今は幼児たちのお昼寝の時間という事もあって、大きな物音を立てたり怒鳴り声を発するのはご法度です。玄関へ降りていくと他のシスターたちが、シスター・ヒルダを咎めているところでした。
「シスター・ヒルダ、今は子供たちのお昼寝中です」
「そうですよ、大声を出されては困ります」
「やかましい! あ、イルゼ!」
「シスター・ヒルダ、あの……一体何が」
問いかけると、口を開いたシスター・ヒルダの肩に大きな手が置かれました。
微かに皺の浮かんだ手には老い始めたばかりのような雰囲気が漂っていますが、真っ黒な修道服に身を包んだその肉体はがっちりとしていて、今もなお第一線で活躍する戦士そのものです。正直言って、信者たちに説法をしたりしているよりも、大斧を手に鎧を身に纏っている方が似合っているように思えます。
けれどもその肉体の持ち主の顔つきは、近所にいる優しい子供想いのおじさんそのものでした。
ルーデンシュタイン神父はシスター・ヒルダの肩に手を置くと、大きな声で子供たちを起こしてしまいそうな彼女に変わって口を開きました。
「―――黒魔術の魔導書取引を追っていたシスター・カトリンから連絡があってね、買い手の家を特定したそうだ。これから摘発に行くから、君も来てほしい」
「わ、分かりました」
黒魔術の魔導書……そのようなものの取引をする人が、まだこの国に居たとは。
言われるがままに2人の後に続き、セダンに乗り込みました。シートベルトを締めている間に、ハンドルを握るシスター・レーネがアクセルを踏み込みました。安全運転を第一に考える彼女とは思えぬ急発進に少しびっくりしつつも、今回の案件はそれだけの非常事態なのだという事を確信します。

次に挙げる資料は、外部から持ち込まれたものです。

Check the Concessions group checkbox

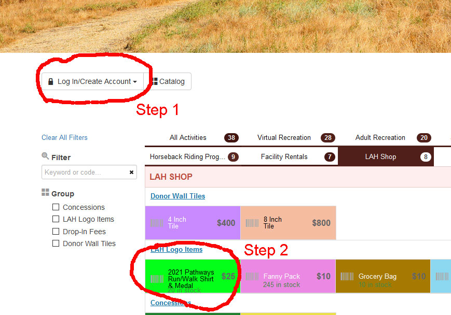click(56, 207)
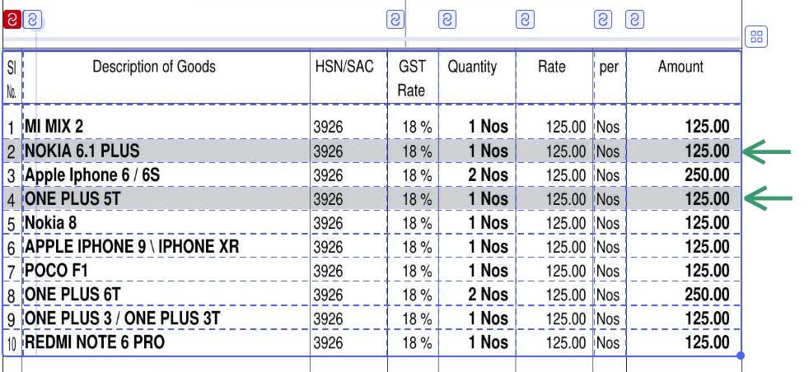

走っている間に、助手席のシスター・ヒルダがダッシュボードを開けるや、中に入っていたピストルと予備の弾丸、火薬袋を私にくれました。
「イルゼ、相手が黒魔術の信奉者である以上は容赦するな。可能であれば拘束して宗教裁判にかけるが、抵抗する場合は―――」
分かってるな、と言外に告げながらこちらを見つめるシスター・ヒルダ。私は無言で頷きながら、心なしかいつもよりずっしりと重いピストルを受け取りました。

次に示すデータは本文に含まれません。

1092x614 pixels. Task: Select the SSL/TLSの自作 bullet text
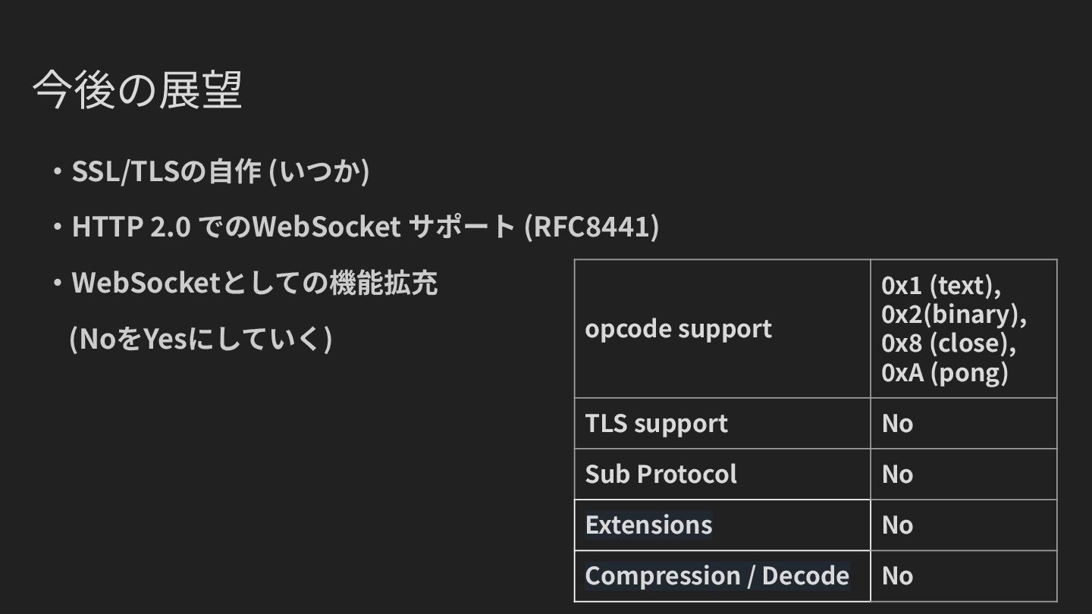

黒魔術―――各宗教において”禁術”に指定されている魔術の総称です。そしてその多くは悪魔召喚に関連する危険なものであり、そのリスクと単純に悪魔を現世に召喚してしまう危険性から、宗教施設以外での保管、宗教関係者以外の所持、及び正当な理由の無い閲覧の全てが禁じられている危険なものなのです。
そんなものを買い求めるとは、やはり。
車がやがて、とある一軒家の前に停まりました。
ピストルを片手に後部座席を降りた私は、その家の表札を見て凍り付きました。
そこには『エンゲルベルト』という記載があったのです。
エンゲルベルト―――デリアちゃんのファミリーネームです。
そして今日、彼女を引き取っていった母親……あまりにも、タイミングが良すぎるとは思いませんか。
まさか、そんなまさか。
嫌な想像ばかりが、頭の中を駆け巡りました。